* **Goal of the exercise**:
Take each line of the data that contains the string "agent" and copy it.

━━━━━ Provided records

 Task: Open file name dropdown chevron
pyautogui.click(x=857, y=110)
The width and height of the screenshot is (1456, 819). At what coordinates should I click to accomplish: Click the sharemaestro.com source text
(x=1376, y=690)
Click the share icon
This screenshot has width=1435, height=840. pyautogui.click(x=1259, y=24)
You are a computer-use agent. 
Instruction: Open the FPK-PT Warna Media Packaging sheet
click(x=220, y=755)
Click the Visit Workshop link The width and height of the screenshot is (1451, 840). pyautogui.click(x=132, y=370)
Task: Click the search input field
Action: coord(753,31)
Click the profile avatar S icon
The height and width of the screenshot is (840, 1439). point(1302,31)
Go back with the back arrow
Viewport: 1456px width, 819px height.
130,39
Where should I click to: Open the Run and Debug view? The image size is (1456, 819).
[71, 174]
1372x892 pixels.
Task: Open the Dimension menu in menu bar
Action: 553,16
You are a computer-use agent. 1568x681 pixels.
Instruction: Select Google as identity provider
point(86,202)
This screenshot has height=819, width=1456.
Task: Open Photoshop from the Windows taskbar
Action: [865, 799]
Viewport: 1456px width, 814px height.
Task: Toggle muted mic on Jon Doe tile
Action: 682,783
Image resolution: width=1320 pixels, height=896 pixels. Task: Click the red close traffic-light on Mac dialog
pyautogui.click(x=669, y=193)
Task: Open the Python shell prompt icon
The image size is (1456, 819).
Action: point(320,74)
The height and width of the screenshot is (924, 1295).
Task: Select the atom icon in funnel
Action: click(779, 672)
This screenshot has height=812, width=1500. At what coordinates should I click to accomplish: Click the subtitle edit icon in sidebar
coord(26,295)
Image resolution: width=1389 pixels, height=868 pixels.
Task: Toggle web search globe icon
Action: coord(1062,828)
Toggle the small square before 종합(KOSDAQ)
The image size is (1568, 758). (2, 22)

━━━━━━━━━━

* **Task output**:
You are a computer-use agent. 
You are a computer-use agent. 1568x681 pixels.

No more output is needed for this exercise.